[[ DATASET RECORDS open ]]
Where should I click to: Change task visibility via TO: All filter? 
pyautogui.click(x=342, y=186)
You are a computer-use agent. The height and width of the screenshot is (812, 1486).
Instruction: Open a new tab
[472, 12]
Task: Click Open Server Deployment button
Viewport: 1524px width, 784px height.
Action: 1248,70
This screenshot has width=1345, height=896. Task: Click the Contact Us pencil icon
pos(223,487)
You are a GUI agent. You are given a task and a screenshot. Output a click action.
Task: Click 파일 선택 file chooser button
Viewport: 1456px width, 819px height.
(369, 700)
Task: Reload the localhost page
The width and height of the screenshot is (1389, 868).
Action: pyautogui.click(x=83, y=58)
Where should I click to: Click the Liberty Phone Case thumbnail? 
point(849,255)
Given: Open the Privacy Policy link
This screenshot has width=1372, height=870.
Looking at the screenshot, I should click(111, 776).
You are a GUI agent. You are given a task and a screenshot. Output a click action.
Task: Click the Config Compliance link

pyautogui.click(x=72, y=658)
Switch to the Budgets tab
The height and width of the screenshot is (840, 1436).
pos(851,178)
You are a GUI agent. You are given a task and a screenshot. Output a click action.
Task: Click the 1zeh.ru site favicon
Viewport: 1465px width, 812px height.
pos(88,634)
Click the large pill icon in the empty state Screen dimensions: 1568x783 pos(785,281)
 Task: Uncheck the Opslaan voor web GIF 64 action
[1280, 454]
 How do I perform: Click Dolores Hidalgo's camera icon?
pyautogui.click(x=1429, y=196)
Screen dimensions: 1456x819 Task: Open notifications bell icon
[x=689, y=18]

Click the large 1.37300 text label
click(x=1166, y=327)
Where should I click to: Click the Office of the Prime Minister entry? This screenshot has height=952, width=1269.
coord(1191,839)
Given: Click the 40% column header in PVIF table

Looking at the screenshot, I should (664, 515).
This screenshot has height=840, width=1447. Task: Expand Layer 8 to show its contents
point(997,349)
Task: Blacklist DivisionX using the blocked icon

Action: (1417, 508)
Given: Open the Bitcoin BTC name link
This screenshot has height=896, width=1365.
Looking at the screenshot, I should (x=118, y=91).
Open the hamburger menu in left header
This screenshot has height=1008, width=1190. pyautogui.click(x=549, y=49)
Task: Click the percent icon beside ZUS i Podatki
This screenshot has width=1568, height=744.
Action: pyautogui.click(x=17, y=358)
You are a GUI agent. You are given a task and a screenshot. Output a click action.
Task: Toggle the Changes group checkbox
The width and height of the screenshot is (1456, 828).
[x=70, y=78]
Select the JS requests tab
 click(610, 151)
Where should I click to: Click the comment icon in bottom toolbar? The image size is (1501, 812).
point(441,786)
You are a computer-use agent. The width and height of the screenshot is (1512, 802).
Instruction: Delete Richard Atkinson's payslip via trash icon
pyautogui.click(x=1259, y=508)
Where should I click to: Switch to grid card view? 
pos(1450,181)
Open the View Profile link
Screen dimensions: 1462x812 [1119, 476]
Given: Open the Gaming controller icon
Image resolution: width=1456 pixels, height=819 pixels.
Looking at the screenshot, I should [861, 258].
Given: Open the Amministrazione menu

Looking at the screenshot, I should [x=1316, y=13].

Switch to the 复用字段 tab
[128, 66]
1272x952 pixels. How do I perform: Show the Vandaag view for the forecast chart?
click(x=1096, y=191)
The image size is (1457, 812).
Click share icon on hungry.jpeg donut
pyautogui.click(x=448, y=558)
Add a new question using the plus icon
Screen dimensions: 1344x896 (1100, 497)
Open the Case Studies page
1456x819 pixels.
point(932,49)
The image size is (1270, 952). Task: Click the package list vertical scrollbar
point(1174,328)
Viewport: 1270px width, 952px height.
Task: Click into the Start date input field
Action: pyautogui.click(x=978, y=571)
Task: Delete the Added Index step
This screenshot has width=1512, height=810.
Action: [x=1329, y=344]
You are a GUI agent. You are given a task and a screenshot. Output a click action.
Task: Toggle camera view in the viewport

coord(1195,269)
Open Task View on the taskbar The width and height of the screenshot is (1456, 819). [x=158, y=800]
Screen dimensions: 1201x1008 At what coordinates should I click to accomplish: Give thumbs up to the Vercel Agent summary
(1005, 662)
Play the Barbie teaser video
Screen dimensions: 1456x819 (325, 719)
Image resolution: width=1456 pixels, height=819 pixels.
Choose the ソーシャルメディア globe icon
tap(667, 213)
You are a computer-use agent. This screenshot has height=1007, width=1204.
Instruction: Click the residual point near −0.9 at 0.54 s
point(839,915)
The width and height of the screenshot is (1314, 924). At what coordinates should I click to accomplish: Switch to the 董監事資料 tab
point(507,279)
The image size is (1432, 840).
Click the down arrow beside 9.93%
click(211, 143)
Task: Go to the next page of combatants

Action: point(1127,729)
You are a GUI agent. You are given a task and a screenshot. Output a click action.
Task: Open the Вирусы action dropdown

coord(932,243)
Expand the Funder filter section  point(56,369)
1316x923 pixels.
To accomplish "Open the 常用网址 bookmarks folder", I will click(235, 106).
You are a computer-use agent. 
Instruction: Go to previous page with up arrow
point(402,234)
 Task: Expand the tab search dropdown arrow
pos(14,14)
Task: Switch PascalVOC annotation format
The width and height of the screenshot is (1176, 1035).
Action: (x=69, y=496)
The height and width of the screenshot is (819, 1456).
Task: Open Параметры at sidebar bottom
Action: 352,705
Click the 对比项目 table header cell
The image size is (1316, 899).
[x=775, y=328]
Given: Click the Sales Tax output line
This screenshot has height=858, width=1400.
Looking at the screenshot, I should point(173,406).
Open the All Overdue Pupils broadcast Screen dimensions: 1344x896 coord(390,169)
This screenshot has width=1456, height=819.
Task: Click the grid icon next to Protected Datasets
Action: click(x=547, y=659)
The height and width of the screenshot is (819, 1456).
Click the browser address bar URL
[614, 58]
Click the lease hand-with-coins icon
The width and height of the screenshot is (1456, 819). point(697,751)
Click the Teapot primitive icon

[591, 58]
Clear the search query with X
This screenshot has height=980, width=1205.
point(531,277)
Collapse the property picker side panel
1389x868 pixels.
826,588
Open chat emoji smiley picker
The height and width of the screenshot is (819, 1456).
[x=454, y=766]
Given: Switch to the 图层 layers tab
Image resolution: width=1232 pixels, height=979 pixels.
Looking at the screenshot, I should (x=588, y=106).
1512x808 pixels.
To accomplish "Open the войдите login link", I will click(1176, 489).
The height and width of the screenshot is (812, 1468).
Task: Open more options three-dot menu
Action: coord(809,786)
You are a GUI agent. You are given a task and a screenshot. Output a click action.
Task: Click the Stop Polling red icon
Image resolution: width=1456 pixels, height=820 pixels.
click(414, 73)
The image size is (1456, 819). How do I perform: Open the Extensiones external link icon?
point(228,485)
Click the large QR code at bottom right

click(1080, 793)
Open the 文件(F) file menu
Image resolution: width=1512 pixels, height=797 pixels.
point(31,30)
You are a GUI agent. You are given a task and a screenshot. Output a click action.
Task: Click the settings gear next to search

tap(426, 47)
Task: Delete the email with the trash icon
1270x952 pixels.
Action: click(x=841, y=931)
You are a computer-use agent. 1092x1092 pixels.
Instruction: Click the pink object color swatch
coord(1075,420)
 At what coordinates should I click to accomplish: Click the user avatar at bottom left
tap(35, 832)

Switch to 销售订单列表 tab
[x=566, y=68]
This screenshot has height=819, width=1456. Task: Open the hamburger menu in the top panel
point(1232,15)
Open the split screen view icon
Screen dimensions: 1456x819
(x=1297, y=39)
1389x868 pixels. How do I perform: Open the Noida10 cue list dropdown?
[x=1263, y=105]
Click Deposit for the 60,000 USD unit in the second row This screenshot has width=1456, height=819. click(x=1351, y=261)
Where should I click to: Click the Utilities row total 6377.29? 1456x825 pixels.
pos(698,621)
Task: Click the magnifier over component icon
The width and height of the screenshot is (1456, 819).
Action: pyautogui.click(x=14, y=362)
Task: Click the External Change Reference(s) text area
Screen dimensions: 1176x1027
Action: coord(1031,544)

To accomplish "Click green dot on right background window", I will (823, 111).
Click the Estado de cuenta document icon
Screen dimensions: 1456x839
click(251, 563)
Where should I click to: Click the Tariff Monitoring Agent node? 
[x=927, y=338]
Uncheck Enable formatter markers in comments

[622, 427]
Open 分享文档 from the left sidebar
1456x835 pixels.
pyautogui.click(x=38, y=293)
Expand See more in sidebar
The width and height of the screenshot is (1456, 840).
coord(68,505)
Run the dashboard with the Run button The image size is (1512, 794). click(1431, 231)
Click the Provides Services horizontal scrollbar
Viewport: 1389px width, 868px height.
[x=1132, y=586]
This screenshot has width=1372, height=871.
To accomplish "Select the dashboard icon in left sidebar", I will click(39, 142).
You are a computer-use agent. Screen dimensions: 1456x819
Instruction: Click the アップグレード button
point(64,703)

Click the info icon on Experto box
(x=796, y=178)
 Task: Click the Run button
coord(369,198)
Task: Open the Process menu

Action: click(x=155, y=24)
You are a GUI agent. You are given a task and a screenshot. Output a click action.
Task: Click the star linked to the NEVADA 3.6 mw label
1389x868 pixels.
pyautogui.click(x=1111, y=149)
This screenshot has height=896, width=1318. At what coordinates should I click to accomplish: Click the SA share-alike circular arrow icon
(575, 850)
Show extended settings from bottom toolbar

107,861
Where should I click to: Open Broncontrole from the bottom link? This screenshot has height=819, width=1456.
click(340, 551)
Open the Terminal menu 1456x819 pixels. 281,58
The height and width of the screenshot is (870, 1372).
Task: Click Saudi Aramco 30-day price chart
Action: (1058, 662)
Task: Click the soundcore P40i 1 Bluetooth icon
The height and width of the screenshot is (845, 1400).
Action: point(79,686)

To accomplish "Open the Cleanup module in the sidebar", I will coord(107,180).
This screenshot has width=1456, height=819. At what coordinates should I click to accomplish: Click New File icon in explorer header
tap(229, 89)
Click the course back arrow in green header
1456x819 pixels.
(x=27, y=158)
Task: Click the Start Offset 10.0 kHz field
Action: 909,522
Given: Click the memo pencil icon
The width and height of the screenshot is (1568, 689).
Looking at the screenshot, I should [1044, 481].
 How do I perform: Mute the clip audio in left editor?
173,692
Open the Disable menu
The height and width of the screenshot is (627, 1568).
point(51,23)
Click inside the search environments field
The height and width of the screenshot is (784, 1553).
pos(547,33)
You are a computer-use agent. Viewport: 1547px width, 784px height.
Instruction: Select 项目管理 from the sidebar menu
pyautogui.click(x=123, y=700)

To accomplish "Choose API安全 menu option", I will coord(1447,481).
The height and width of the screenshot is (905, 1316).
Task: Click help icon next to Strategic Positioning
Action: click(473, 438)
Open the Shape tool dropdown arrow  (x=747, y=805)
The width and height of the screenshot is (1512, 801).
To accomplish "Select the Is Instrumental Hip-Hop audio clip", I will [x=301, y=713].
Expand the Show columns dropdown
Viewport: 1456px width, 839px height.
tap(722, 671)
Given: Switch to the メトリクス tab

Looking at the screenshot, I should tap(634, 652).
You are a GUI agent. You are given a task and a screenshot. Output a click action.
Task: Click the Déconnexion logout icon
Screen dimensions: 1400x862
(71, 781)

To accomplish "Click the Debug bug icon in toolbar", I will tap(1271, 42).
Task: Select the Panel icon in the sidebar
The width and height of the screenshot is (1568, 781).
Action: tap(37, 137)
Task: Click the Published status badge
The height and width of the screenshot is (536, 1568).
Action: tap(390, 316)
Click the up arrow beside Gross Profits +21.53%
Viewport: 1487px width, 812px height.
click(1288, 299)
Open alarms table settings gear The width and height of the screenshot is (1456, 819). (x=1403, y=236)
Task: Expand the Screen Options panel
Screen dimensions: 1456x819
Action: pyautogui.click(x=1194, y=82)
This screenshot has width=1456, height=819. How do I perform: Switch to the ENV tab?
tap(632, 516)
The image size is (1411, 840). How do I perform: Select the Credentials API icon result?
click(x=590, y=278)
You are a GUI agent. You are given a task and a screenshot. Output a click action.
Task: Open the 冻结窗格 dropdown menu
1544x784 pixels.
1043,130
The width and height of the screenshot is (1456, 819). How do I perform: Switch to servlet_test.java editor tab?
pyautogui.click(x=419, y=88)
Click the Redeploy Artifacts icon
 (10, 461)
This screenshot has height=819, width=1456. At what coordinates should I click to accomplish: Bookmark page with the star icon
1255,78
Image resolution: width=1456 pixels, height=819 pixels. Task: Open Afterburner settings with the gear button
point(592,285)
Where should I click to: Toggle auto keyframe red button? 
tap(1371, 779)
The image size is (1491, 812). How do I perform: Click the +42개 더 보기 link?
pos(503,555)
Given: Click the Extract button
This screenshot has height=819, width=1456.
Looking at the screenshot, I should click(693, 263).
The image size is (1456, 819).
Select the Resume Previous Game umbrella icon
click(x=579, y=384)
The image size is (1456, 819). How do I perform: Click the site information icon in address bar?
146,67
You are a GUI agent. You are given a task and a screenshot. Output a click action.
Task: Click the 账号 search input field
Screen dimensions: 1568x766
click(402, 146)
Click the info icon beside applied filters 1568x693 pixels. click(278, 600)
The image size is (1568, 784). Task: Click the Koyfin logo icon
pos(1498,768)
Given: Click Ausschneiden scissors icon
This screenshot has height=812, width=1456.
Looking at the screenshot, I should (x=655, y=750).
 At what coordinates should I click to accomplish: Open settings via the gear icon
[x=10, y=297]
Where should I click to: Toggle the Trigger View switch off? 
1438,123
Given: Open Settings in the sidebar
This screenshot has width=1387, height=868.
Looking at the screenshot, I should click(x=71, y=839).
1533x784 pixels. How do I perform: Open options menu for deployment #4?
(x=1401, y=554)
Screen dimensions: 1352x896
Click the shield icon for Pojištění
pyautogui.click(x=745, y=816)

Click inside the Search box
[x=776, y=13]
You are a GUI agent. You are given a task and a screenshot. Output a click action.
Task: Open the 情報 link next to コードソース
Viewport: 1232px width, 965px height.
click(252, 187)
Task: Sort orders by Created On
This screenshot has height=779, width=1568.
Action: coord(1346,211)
[[ DATASET RECORDS closed ]]
→ **EXERCISE AIM**
Find the line with "Click the info icon beside" in the data above. Restate it and all later lines word for word, ending with the last line.

→ **RESPONSE FOR THIS EXERCISE**
Click the info icon beside applied filters 1568x693 pixels. click(278, 600)
The image size is (1568, 784). Task: Click the Koyfin logo icon
pos(1498,768)
Given: Click Ausschneiden scissors icon
This screenshot has height=812, width=1456.
Looking at the screenshot, I should (x=655, y=750).
 At what coordinates should I click to accomplish: Open settings via the gear icon
[x=10, y=297]
Where should I click to: Toggle the Trigger View switch off? 
1438,123
Given: Open Settings in the sidebar
This screenshot has width=1387, height=868.
Looking at the screenshot, I should click(x=71, y=839).
1533x784 pixels. How do I perform: Open options menu for deployment #4?
(x=1401, y=554)
Screen dimensions: 1352x896
Click the shield icon for Pojištění
pyautogui.click(x=745, y=816)

Click inside the Search box
[x=776, y=13]
You are a GUI agent. You are given a task and a screenshot. Output a click action.
Task: Open the 情報 link next to コードソース
Viewport: 1232px width, 965px height.
click(252, 187)
Task: Sort orders by Created On
This screenshot has height=779, width=1568.
Action: coord(1346,211)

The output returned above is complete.